Bunreacht na hÉireann is the basic law or Constitution of Ireland. It was enacted in 1937 and has been amended several times.
The Constitution can only be amended if the proposed amendment has been approved by the people of Ireland in a referendum. A referendum gives the people the opportunity to express their opinion and vote for or against the proposed amendment.
Up to 2019, thirty-seven constitutional referendums had been held. They are listed on taoiseach.gov.ie. You can read reports and recommendations relating to several previous referendums on refcom.ie.
On Friday 24 May 2019, a referendum proposing a change in the Constitution in relation to divorce will be held. The proposal is about two issues relating to divorce:
- How long people must be living apart before applying for a divorce
- The recognition of foreign divorces
There will be one question on the ballot paper and voters can either vote Yes to allow both changes, or No to reject both changes. Voters cannot accept one change and reject the other.
The proposal to amend the Constitution must first be introduced in the Dáil as a Bill, setting out the text of the proposed amendment. The Bill cannot contain any other proposals. If the Bill is passed by both the Dáil and the Seanad it is then submitted to the people in a constitutional referendum, so that they can vote for or against it.
If the majority of the votes cast at the referendum are in favour of the change, the President signs the Bill into law and the Constitution is then amended.
If the majority of the votes cast at the referendum are not in favour of the change, the Bill is not signed into law and the Constitution is not amended.
Read more about the President and legislation.
The Referendum Commission is an independent body set up to communicate factual information about referendums. Its main role is to:
- Explain what the referendum proposal means
- Promote public awareness of the referendum
- Encourage people to vote
Only Irish citizens who are aged at least 18 can vote in a referendum. You need to be registered in order to vote – either on the main Register of Electors, the Postal Voters List, the Special Voters list or the supplement to one of these lists. You can use checktheregister.ie to see if you are registered. If you are not registered, you can apply to be added to the relevant supplement, but you must do this by a certain deadline once a referendum has been called. Read more in our document on registering to vote.
The referendum proposal is printed on the ballot paper and you are asked to indicate whether you are in favour of the proposal or against it. Read more in our document on voting in a referendum.
Facilities in place for voters with disabilities include postal voting; voting in a nursing home or similar; companion voting; and a tactile ballot paper template for visually impaired voters. Read more in our document on facilities for voters with disabilities.
When the results from all constituencies have been collated, the referendum returning officer draws up a provisional referendum certificate, stating the overall result of the voting.
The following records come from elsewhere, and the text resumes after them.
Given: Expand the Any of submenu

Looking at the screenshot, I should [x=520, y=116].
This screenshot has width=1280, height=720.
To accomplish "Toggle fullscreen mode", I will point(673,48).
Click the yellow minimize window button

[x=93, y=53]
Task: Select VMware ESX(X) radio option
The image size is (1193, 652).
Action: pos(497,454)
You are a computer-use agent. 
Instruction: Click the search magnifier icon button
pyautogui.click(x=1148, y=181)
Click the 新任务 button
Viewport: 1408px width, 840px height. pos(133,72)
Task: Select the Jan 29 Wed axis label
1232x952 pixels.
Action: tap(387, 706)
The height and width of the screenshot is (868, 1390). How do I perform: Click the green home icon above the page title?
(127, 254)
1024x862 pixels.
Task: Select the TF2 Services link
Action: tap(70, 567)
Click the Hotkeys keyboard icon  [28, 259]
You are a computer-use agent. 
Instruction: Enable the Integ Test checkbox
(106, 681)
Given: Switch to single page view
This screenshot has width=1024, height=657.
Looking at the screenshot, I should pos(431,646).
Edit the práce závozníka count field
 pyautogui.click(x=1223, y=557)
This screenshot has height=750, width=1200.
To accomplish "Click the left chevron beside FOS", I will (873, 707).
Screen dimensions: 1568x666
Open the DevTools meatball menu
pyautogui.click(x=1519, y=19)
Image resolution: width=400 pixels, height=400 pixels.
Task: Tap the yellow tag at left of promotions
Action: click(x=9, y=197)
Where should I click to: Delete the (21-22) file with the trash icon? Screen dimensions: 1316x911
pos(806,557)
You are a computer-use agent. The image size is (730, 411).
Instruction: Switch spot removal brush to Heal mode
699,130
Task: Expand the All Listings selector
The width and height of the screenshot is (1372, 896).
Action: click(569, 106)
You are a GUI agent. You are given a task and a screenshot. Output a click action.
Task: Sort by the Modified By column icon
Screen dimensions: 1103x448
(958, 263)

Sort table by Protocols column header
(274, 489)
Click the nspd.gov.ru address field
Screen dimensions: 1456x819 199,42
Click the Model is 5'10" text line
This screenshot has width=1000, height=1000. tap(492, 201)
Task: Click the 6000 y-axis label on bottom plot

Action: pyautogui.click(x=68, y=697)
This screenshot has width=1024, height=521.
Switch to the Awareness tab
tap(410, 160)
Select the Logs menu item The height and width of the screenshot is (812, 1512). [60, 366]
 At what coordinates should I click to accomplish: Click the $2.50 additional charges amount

The certificate also states whether or not the proposed amendment has been approved by the people.
The provisional certificate is published in Iris Oifigiúil (the Irish State Gazette). If you wish to challenge the provisional certificate, you must present a petition to the High Court within 7 days of the publication of the provisional certificate. If no petition in presented to the High Court, the certificate becomes final.
If the final certificate shows that the majority of the votes cast were in favour of the proposal to amend the Constitution, the President signs the Bill and the Constitution is then amended.
How to apply
Application forms for inclusion on the Electoral Register, Special Voters List, Postal Voters List and the supplements to all these lists are available on checktheregister.ie. Forms are also available from all local authorities, post offices and public libraries.
Return the completed form to your local authority
The Constitution also provides for an ordinary referendum to be held in certain circumstances. An ordinary referendum does not relate to amending the Constitution. To date, no ordinary referendum has been held.